Given a 17th team will not generate a ninth game each round, it is unlikely to create any significant increase in broadcast revenue.

That remains a huge hurdle for the exercise, especially with club funding already stretched and the resistance of rival franchises to see their annual grants cut to accommodate another team.

The NRL's 16 current clubs will fight against having their $13 million handouts reduced to fund a new team.

The game's current broadcast deal with Channel 9 expires at the end of 2022, fuelling suggestions a new club would ideally enter the competition from 2023.

However time is running out for that to be the case and 2024 looms as a more realistic time frame if expansion goes ahead.

The Brisbane Bombers are one of Queenslands biggest bid teams, and have the backing of Lord Mayor Adrian Schrinner. Picture: Annette Dew.
The Brisbane Bombers are one of Queenslands biggest bid teams, and have the backing of Lord Mayor Adrian Schrinner. Picture: Annette Dew.

The NRL's youngest club, the Gold Coast Titans, were awarded the game's 16th licence in May 2005, giving them about 18 months to prepare for their first season in 2007.

That would be the minimum time the successful franchise needs to begin recruiting players and establishing a roster for their launch.

The expansion debate was one of the NRL's hottest topics on the eve of last year's season, with former CEO Todd Greenberg bullish about Queensland's hopes of securing a fourth club.

Bid teams started strengthening their plans to present to the NRL, with multiple options coming to light.

But within weeks the COVID-19 pandemic brought the country to standstill, forcing the suspension of the NRL season and massive financial issues.

V'landys, new CEO Andrew Abdo and the game's Project Apollo committee fought gallantly to relaunch the competition after a two-month hiatus, but the NRL suffered massive job losses and salary cuts after having to renegotiate a new broadcast deal.

A number of south east Queensland franchises remain hopeful of securing an NRL licence.

Among them are the Brisbane Bombers, Brisbane Firehawks (Easts Tigers), Western Corridor (Ipswich) and Redcliffe Dolphins.

The Redcliffe Dolphins say they are ready to join the NRL. Picture: AAP.
The Redcliffe Dolphins say they are ready to join the NRL. Picture: AAP.

The Dolphins have ramped up their plans in recent months, claiming they are "ready to go" and launching a campaign for the public to be involved in the naming of the club.

The club will retain the Dolphins moniker but remove the Redcliffe name if successful to appeal to a wider section of fans.

Dolphins bid chief Terry Reader said the franchise was ready to tender for a licence if the NRL decides to pursue expansion.

"We are in a very good position," he said.

"We have launched a website - Dolphins NRL - to cover everything about us and frequently asked questions.

"We have put out everything about how we will be set up, how it will work, where we will play.

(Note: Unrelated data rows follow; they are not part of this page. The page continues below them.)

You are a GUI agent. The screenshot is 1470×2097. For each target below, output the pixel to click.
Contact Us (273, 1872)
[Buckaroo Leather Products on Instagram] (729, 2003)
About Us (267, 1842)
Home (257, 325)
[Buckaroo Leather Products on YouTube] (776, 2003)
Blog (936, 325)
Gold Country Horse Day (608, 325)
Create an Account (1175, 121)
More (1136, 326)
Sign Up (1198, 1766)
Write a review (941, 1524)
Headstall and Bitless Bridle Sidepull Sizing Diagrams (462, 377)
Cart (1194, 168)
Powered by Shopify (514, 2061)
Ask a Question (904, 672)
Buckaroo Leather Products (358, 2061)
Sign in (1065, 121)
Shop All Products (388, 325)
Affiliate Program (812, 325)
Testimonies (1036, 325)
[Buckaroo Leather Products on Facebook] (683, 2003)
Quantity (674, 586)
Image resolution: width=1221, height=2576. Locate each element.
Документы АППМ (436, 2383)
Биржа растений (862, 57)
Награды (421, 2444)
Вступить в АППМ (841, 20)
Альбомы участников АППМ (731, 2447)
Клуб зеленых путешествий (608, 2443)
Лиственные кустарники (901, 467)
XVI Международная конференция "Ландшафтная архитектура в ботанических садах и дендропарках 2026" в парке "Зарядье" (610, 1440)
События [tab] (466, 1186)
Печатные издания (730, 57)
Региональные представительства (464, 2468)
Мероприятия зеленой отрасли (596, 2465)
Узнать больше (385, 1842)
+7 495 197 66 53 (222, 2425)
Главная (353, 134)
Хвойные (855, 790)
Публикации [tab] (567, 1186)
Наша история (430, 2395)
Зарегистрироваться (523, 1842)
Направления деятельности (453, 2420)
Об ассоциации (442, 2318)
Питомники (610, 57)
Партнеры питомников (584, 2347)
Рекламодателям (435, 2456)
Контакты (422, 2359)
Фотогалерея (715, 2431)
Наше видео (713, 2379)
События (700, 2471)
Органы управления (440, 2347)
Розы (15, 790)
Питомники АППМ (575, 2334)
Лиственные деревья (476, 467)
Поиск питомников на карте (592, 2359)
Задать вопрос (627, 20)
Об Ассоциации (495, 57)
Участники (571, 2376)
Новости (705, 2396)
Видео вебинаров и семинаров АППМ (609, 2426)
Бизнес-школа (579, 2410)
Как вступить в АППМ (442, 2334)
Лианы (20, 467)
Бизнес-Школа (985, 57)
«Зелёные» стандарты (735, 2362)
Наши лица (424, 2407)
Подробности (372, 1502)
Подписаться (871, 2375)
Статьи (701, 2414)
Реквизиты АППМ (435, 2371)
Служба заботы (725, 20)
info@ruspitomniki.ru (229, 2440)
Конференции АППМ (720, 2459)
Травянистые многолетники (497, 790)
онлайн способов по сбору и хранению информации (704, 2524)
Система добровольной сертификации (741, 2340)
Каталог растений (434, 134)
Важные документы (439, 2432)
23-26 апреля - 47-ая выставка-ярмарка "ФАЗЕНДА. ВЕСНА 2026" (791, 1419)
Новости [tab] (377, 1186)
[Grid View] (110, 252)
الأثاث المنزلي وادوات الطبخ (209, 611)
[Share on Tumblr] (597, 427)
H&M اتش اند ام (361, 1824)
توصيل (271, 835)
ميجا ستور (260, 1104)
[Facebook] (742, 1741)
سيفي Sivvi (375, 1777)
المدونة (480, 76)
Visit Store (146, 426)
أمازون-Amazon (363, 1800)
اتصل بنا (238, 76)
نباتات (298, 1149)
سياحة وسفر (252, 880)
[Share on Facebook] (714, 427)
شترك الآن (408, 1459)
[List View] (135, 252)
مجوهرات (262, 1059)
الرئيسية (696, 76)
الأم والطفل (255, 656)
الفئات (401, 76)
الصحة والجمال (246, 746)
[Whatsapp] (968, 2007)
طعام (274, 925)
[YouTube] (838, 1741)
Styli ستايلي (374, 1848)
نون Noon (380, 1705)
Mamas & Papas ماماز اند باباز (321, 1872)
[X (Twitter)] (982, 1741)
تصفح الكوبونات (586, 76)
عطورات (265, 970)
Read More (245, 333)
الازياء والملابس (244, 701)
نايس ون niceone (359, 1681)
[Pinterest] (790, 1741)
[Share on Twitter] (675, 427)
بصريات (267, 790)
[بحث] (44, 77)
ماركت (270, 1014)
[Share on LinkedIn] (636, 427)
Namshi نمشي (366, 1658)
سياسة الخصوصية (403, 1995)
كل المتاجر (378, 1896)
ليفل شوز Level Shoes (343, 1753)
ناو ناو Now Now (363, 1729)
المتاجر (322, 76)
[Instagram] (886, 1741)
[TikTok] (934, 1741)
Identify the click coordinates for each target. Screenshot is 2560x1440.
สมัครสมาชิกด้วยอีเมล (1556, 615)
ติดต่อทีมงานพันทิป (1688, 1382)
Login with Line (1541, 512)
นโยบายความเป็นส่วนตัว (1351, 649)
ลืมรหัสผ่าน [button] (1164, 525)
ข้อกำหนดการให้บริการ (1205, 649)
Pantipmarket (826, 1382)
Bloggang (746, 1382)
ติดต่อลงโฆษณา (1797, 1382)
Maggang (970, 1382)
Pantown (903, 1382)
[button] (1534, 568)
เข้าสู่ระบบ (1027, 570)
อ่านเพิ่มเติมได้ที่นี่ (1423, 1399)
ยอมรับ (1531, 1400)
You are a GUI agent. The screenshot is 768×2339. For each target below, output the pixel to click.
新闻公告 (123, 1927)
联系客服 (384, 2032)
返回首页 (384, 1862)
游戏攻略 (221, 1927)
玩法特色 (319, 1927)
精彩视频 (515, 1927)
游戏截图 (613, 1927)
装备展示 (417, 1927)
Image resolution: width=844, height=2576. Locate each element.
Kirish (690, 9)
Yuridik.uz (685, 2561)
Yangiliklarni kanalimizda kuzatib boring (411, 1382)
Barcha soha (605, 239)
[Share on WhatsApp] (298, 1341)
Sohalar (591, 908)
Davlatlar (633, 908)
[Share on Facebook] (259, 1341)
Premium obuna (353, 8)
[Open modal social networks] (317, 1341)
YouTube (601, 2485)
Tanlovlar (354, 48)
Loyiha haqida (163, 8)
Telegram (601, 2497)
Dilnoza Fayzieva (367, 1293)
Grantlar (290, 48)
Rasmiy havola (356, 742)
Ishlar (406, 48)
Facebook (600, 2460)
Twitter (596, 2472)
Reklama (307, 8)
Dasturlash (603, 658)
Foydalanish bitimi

We have launched our own membership and merchandise range for the bid.

"We're meeting with the Brisbane and Sunshine Coast mayors in the coming months to talk about our plans as well as the Queensland Rugby League.

"We're making sure we're putting things in place and doing the things we need to so we're set to go when the time comes."

However Redcliffe's preparedness may not be enough as the NRL faces numerous hurdles to deliver Brisbane a new team.